- [Problem to solve]
From the data below, please reproduce exactly everything from the line that contains "The image size is (1568, 712)." down to the line that contains "Select 内贸出库单 in the tree", with both ends included.

- [Data to process]
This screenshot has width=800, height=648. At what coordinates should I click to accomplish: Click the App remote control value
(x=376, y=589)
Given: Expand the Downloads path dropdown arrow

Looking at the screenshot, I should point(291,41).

---

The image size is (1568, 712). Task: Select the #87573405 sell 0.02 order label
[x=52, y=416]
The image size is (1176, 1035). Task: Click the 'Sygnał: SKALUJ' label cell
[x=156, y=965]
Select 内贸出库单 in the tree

- [Task output]
The image size is (1568, 712). Task: Select the #87573405 sell 0.02 order label
[x=52, y=416]
The image size is (1176, 1035). Task: Click the 'Sygnał: SKALUJ' label cell
[x=156, y=965]
Select 内贸出库单 in the tree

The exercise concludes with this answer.